A few famous faces, and those less familiar, jump in the back of the Rolls Royce as it travels across the states from his hometown of Tupelo to Memphis, to LA, New York and Ultimately Vegas. Whilst some faces are questionable in their presence like Ashton Kutcher, Alec Baldwin and even Ethan Hawke (who was, in fact, a producer on the documentary) embark on parts of the journey. Their contributions are used to deliver the film a level playing field, a more balanced act to counteract those who have criticised Presley.
Those that have criticised Presley establish an absolutely valid point; the foundation of his early career was heavily influenced by Black culture. Where a young white man became famous and naturally made a few bucks from his bluesy tones, people such as Chuck Berry and Little Richard didn’t. Whilst his creative peers such as Marlon Brando took a very active presence in the fight for racial equality, Presley stood back not wanting to get involved in fear of rocking the boat and losing his meal ticket. However, if Presley wasn’t carefully controlled by the carnie Col. Tom Parker, could Presley have naturally made that stand, side by side with the culture that gave him his stepping stone?
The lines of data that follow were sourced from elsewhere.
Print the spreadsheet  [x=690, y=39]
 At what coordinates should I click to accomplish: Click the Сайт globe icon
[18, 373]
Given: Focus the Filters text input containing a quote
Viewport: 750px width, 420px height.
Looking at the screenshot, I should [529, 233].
Surprisingly, Public Enemy’s Chuck D who once rapped the lyric “Elvis was a hero to most,
But he never meant shit to me” in Fight The Power also pop’s up throughout the doc staunchly defending his conscious lyric but also, in some ways, comes to the defence of The King and universally recognises his contribution to American society as a beneficial impact.
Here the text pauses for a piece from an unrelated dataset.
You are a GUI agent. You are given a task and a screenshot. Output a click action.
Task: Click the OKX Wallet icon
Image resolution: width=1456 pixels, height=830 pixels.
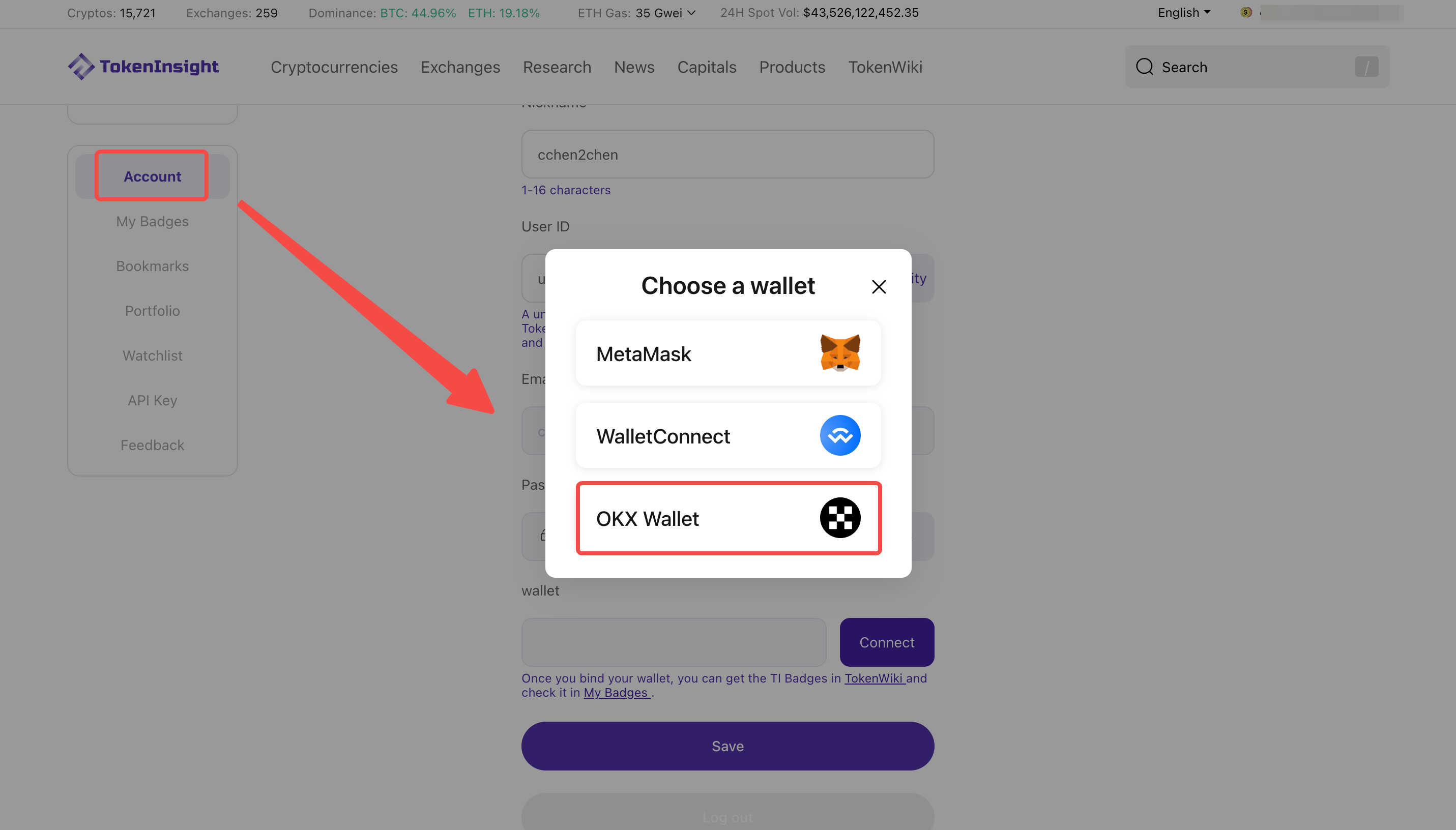840,518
Laced with archival footage of Presley at work and play, Jarecki builds a mountain of food for thought; there is no placing the legend on a pedestal of importance as he careers through Elvis’s younger years as an only child of a disadvantaged white family. Eventually placing the argument that his greed for money and fame kept him shackled in chains saw the artist become a complete sell-out; one who forgot what inspired and influenced him in his former years and ultimately ended his life way too soon. Jarecki suggests that the similarities of Presley’s career are intrinsically linked in the same way that America’s fall from grace has spiralled. Again, the filmmaker uses visuals from 80’s American pop culture through to the 2016 Trump campaign trail to make his point heard; it makes for an utterly compelling case.
Jarecki’s sometimes seat of the pants approach may seem ad-hoc; highlighting the question does he even know where he is going with film? But just as Presley’s complex legacy, he undertakes an unnerving and insightful comparison. One, in which both Presley’s and America’s ego, greed and successes have caused their implosive premature death.
The King is out in UK cinemas August 24.